Günlük Dilde İngilizce-1

Amerika’ya gelen hemen herkesin ilk karşılaştığı sıkıntı muhtemelen günlük konuşulan dili anlamakta zorluk çekmelei olmuştur. İstediğiniz kadar İngilizce bilin, isterseniz kendi ülkenize gelen turistlerle de şakır şakır ingilizce konuşun; bu ülkeye daha ilk ayak bastığınız andan itibaren günlük dilin azizliğine uğruyorsunuz.
Kendimden örnek vermek gerekirse, havaalanında beni ilk karşılayan görevlinin ‘Baltimore’a mı Gidiyorsun’ sorusunu üç defa tekrarlattıktan sonra anladığımı itiraf edebilirim. Ya da mağaza görevlisinin zenci aksanıyla ‘Nasılsın’ anlamında sorduğunu ‘How you doin’ sorularına bir hafta kadar ‘Pardon, anlamadım’ türünden boş gözlerle baktığımı da yeri gelmişken hatırlatayım.

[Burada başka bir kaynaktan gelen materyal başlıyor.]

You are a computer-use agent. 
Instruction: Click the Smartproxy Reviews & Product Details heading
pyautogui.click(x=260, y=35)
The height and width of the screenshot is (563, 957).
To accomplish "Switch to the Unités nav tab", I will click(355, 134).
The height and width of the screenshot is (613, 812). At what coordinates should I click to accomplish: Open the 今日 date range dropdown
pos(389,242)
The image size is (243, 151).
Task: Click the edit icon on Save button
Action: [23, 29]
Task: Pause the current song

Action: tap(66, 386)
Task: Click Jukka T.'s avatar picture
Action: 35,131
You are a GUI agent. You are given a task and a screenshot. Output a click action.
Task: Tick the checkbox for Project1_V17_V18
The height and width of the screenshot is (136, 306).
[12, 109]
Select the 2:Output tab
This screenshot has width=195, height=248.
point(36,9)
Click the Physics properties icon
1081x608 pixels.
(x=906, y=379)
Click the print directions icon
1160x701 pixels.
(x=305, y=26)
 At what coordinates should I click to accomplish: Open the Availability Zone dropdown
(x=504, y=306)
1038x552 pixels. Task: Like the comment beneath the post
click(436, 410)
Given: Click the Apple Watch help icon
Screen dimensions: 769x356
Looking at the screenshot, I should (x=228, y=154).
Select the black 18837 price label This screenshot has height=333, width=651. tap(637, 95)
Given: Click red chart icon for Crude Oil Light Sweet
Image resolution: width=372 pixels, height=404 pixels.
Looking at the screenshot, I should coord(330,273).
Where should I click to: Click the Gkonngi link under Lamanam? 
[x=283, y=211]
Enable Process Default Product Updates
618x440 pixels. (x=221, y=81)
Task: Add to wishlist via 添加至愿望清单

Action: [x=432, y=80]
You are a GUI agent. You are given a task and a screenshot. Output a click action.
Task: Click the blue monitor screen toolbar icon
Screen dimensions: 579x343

Günlük dile alışmak hiç şüphesiz belli bir zamanını alıyor insanın. Tv, radyo gibi dilin canlı olarak kullanıldığı kaynaklardan istifade etmenin yanında, bir de insanlarla konuşmayı ihmal etmemek gerekiyor. Bu yazıda, bugüne kadar karşılaştığım ve bundan sonra da aklıma geldikçe eklemeyi düşündüğüm günlük dilden alıntılara yer vermeyi düşünüyorum. Belki, bu sayede siteye uğrayan ve Amerika’ya gelmeyi düşünen ziyaretçilere de günlük dile adapte olabilme noktasında bir katkımız olur.
Sözü fazla uzatmadan, dilerseniz ilk örneğimize geçelim.
Günlük dilin bileşenlerinden biri hiç şüphesiz Televizyonlarda kullanılan dil. Türkiye’de de zaman zaman TV’lerde kullanılan lisanı anlayamadığımızdan şüphe ederiz ya, burda da durum çok farklı değil. İlk geldiğim günlerde Hava Durumu’nda InstaWeather ve AccuWeather gibi ifadelerle karşılaşmıştım. Hemen sözlüğü açıp insta ve accu kelimelerine baktım, ancak sözlükte bu kelimelere rastlayamadım. O sıralar gitmekte olduğum dil kursundaki hocam, Insta (instant) ve Accu ( accurate) keimelerinin kısaltma olduğunu, anlamlarının da Türkçe’ye çevirecek olursak Anında ve Güvenilir olduğunu söylemişti. Kısacası, zaman zaman günlük dilde kısaltmalarla karşılaşırsanız mutlaka bir Amerika’lıya danışmakta fayda var diyebilirim.